--- SUPPLIED DATA Enclosed Below ---
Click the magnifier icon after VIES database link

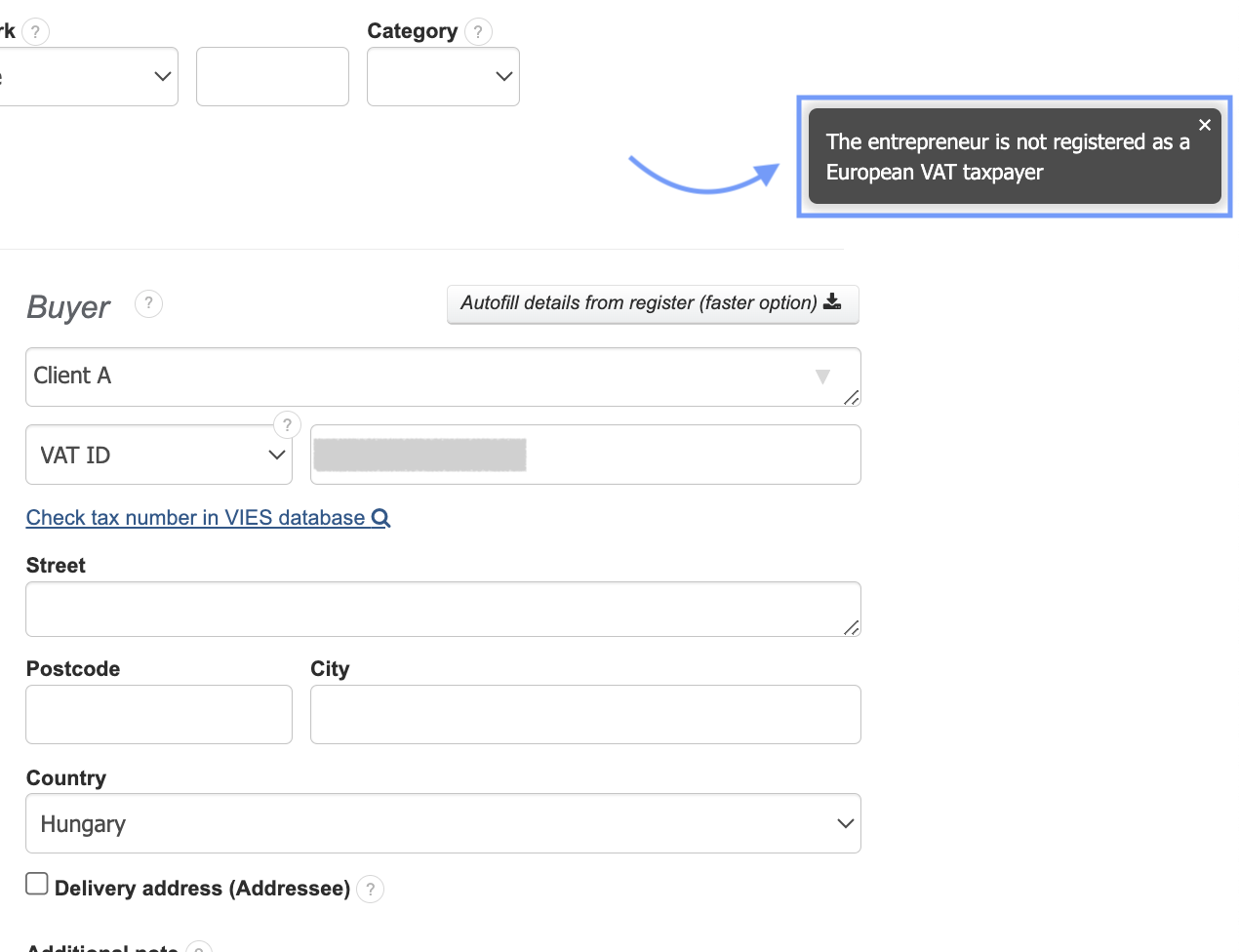pos(380,518)
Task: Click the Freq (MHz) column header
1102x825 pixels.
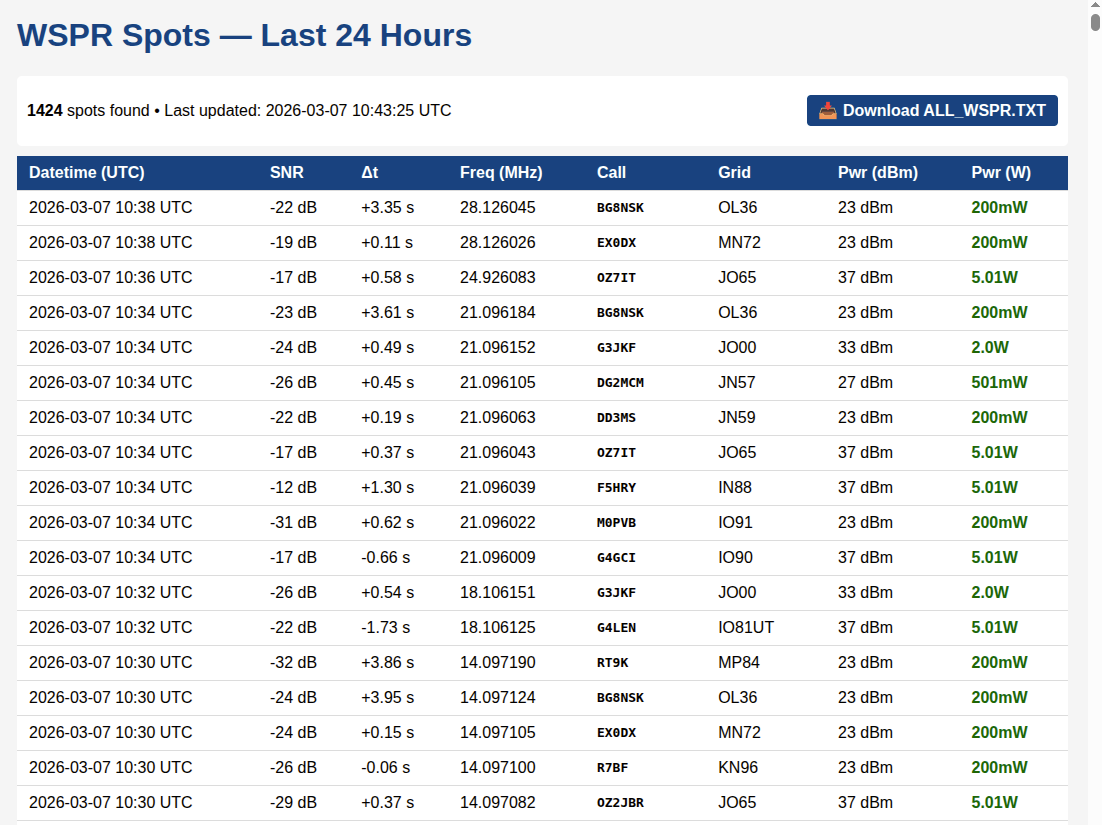Action: [501, 173]
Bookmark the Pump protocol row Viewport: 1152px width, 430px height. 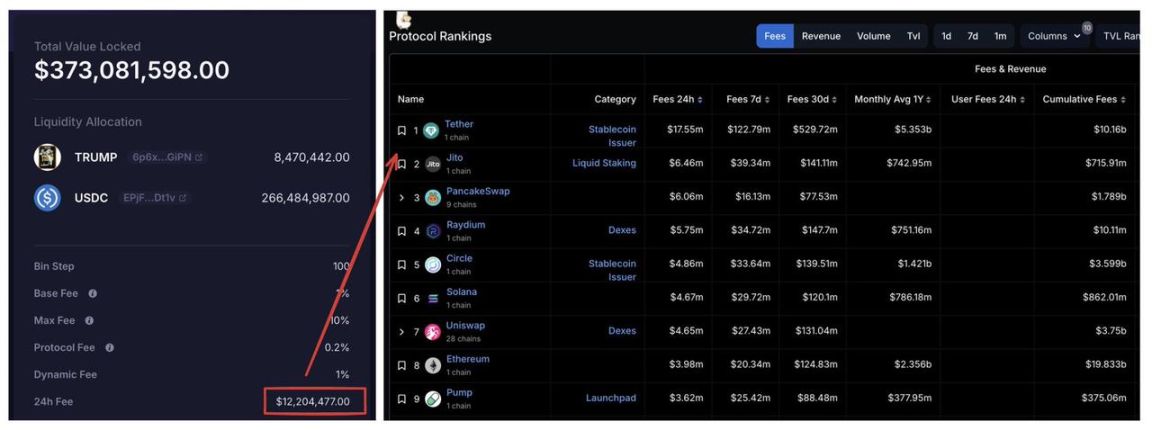coord(401,399)
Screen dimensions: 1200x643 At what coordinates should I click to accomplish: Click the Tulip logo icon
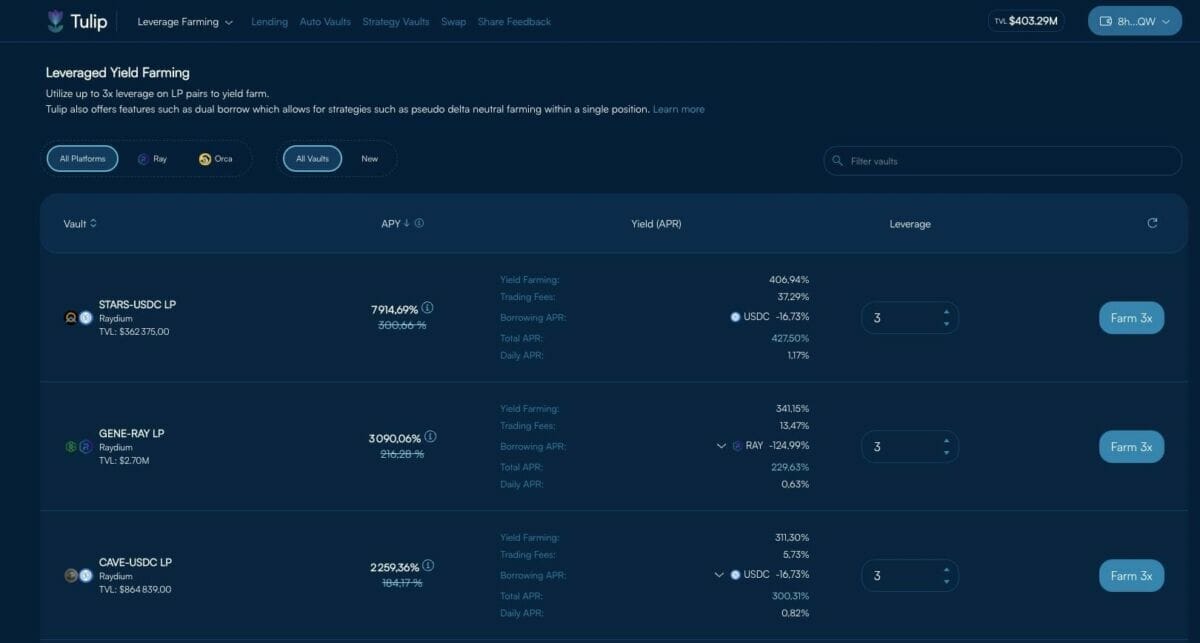click(55, 21)
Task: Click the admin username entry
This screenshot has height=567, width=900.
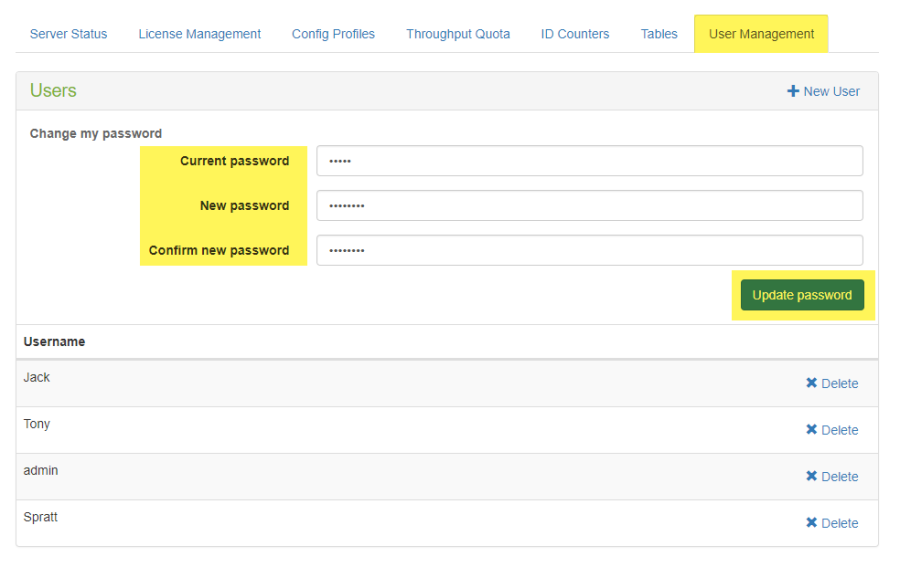Action: (41, 470)
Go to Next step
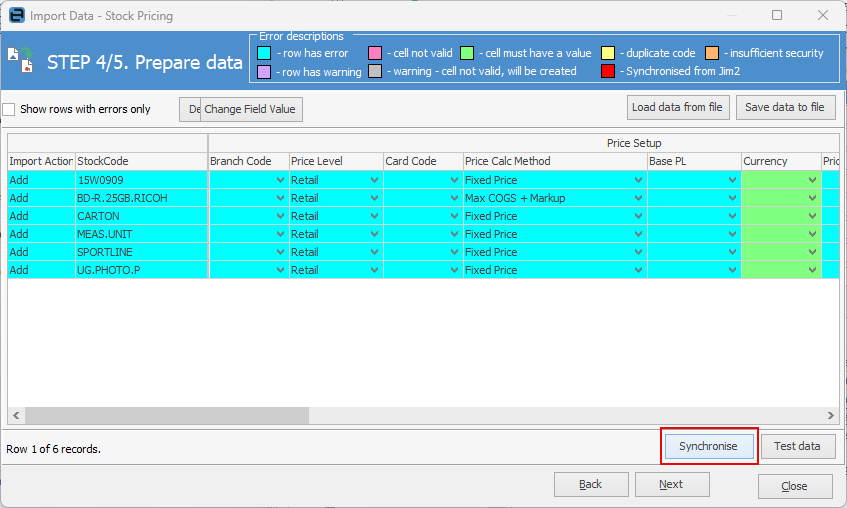Viewport: 847px width, 508px height. (x=671, y=484)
--- End of Enclosed SUPPLIED DATA ---
GOAL OF THE EXERCISE:
Whenever a line in the records above contains the string "Task", copy that line.

SOLUTION TO THIS PROBLEM:
Task: Click the Freq (MHz) column header
Task: Click the admin username entry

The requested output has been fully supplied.